Why is it that Bloomberg News refuses to tell us the news? The facts are that median income has been flat for more than 30 years. The financial sector convinced the government to allow banks to replace income with consumer debt. The crescendo was reached in the housing market where the Case/Schiller index shows a flash spike in prices of homes while the values of homes remained constant. The culprit is always the same — the lure of lower payments with the result being the oppressive amount of debt burden that can no longer be avoided or ignored. The median consumer has neither the cash nor credit to buy.

Each year we hear predictions of a recovery in the housing market, or that green shoots are appearing. We congratulate ourselves on avoiding the abyss. But the predictions and the congratulations are either premature or they will forever be wrong.

The financial sector is allowed to play in our economy for only one reason— to provide capital to satisfy the needs of business for innovation, growth and operations. Instead, we find ourselves with bloated TBTF myths, the capital drained from our middle and lower classes that would be spent supporting an economy of production and service.

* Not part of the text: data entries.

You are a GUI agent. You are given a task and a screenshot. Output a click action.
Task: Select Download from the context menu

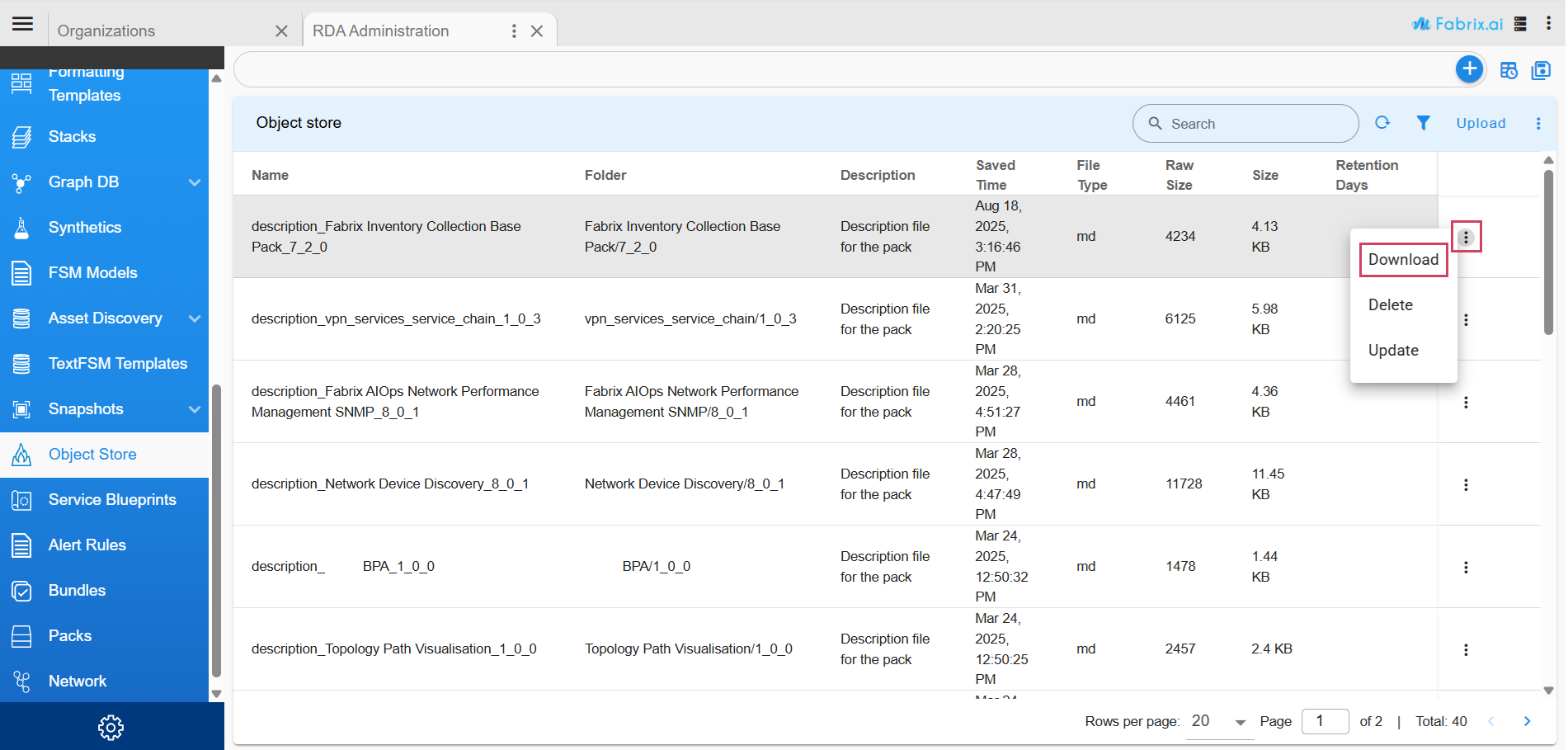(1403, 260)
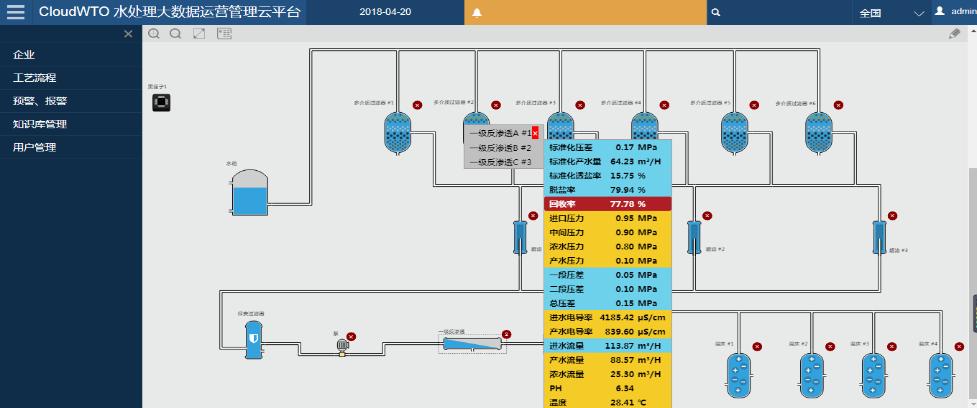Click the zoom out magnifier tool
The image size is (977, 408).
pos(175,34)
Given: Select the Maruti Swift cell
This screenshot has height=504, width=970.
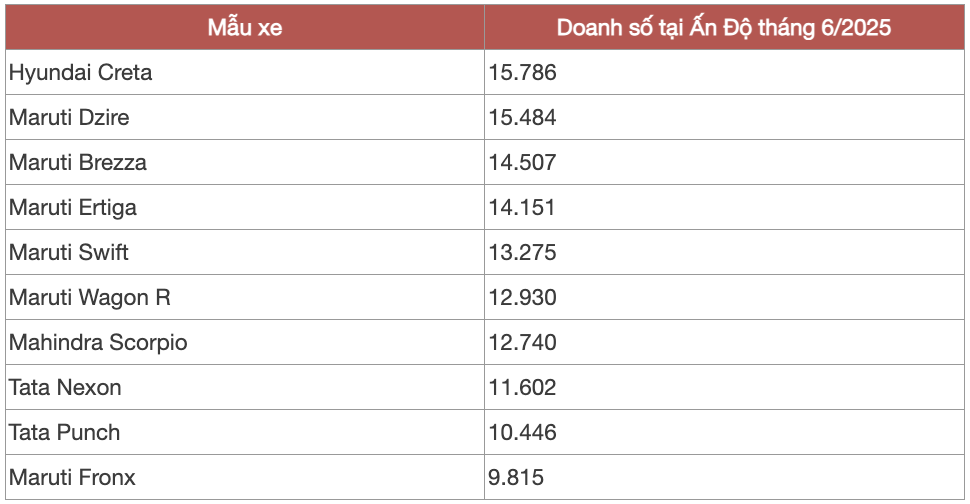Looking at the screenshot, I should [x=69, y=253].
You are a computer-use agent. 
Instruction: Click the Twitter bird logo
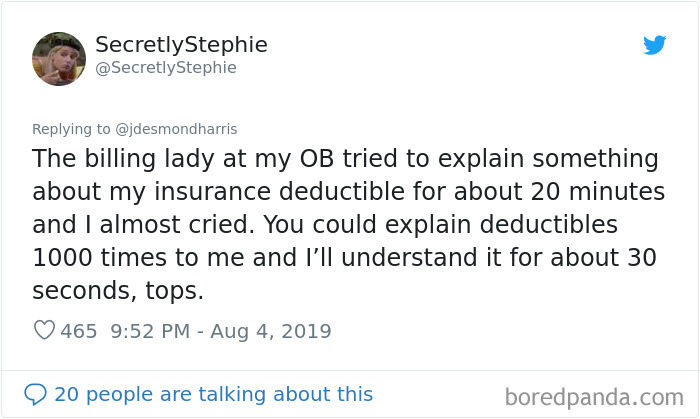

That money has been acquired and maintained by the financal sector giants, notwithstanding the reports of layoffs.

From any perspective other than one driven by ideology one must admit that the economy has undergone a change in its foundation — and that these changes are ephemeral and cannot be sustained. With GDP now reliant on figures from the financial sector which for the longest time hovered around 16%, our “economy” would be 50% LESS without the financial sector reporting bloated revenues and profits just as they contributed to the false spike in prices of homes. Bloated incomes inflated the stampede of workers to Wall Street.

Investigative reporting shows that the tier 2 yield spread premium imposed by the investment bankers — taking huge amounts of investment capital and converting the capital into service “income” — forced a structure that could not work, was guaranteed not to work and which ultimately did fail with the TBTF banks reaping profits while the rest of the economy suffered.

The current economic structure is equally unsustainable with income and wealth inequality reaching disturbing levels. What happens when you wake up and realize that the real economy of production of goods and service is actually, according to your own figures, worth 1/3 less than what we are reporting as GDP. How will we explain increasing profits reported by the TBTF banks? where did that money come from? Is it real or is it just what we want to hear want to believe and are afraid to face?